## Problem
Please copy each line in the records below that contains the string "Georgetownvoice".

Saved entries
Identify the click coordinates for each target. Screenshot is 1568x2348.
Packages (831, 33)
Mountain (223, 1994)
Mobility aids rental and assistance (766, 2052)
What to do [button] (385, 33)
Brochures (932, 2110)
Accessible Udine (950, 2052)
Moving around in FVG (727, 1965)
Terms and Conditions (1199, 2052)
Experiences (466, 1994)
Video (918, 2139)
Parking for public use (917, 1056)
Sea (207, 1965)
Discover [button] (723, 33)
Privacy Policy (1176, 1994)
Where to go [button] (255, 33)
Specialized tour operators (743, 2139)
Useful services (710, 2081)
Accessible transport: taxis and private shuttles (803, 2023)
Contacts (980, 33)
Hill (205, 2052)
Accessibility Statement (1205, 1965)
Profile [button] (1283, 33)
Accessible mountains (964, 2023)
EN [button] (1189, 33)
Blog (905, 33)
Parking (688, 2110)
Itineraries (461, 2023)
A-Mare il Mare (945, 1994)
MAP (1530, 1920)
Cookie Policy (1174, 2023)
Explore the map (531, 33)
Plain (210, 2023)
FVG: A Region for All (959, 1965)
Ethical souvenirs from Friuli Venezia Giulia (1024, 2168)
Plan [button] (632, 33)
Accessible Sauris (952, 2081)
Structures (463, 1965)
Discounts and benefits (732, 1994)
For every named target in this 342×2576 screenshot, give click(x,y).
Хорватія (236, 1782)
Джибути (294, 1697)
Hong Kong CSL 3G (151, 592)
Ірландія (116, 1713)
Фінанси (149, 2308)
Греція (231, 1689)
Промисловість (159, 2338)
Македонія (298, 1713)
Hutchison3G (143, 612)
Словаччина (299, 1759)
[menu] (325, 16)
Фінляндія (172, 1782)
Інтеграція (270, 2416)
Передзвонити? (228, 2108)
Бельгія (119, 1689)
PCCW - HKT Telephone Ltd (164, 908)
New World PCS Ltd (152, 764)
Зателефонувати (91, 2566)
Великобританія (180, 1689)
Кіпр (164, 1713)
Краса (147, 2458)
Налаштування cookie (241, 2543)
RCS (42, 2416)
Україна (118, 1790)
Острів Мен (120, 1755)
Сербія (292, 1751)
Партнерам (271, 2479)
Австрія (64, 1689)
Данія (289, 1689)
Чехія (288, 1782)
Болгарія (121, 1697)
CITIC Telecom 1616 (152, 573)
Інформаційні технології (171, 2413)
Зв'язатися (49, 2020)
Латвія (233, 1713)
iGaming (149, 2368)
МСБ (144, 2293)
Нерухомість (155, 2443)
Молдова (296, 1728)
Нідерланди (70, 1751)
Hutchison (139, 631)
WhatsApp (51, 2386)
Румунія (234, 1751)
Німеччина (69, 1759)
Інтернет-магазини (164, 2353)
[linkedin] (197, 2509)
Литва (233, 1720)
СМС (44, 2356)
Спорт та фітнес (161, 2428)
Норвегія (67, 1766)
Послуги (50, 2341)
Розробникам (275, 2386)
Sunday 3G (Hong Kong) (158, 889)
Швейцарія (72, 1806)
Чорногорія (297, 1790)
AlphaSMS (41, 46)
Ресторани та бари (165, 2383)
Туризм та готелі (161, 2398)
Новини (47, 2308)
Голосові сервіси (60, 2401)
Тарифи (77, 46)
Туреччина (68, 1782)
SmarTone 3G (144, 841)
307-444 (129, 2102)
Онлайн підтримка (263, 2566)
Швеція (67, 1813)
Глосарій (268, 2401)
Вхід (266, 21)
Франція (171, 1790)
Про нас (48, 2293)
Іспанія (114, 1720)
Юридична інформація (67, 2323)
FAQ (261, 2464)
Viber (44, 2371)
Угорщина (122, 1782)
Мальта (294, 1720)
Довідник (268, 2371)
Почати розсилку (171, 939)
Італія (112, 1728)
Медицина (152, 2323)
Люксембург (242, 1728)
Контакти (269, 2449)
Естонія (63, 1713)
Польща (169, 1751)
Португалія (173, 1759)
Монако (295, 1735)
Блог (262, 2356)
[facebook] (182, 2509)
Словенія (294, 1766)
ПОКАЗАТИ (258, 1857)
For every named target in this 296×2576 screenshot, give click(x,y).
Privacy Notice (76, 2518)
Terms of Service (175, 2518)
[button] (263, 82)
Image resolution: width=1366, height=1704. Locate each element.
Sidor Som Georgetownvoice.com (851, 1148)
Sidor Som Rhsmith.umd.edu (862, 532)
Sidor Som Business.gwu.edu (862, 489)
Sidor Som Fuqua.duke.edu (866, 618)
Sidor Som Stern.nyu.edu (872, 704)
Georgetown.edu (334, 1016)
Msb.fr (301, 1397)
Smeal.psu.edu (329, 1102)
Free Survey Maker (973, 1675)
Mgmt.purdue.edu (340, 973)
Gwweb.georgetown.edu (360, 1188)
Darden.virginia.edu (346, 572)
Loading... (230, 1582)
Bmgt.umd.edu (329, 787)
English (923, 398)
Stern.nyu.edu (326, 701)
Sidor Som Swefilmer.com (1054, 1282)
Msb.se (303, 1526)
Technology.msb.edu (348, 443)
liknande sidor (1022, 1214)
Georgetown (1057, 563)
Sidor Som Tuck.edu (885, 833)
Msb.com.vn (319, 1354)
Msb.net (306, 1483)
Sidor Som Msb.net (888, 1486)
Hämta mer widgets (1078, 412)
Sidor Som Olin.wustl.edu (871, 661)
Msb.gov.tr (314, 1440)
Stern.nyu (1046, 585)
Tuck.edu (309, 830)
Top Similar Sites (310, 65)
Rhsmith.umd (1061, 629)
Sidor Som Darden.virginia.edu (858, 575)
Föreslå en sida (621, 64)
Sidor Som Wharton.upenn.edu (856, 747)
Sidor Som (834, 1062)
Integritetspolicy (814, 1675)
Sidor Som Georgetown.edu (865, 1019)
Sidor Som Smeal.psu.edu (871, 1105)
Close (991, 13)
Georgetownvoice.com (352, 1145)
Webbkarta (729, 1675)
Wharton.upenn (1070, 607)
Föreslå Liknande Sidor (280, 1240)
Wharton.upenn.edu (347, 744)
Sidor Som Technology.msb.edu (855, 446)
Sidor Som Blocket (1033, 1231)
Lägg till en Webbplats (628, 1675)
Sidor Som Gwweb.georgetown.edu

## Exercise output
Sidor Som Georgetownvoice.com (851, 1148)
Georgetownvoice.com (352, 1145)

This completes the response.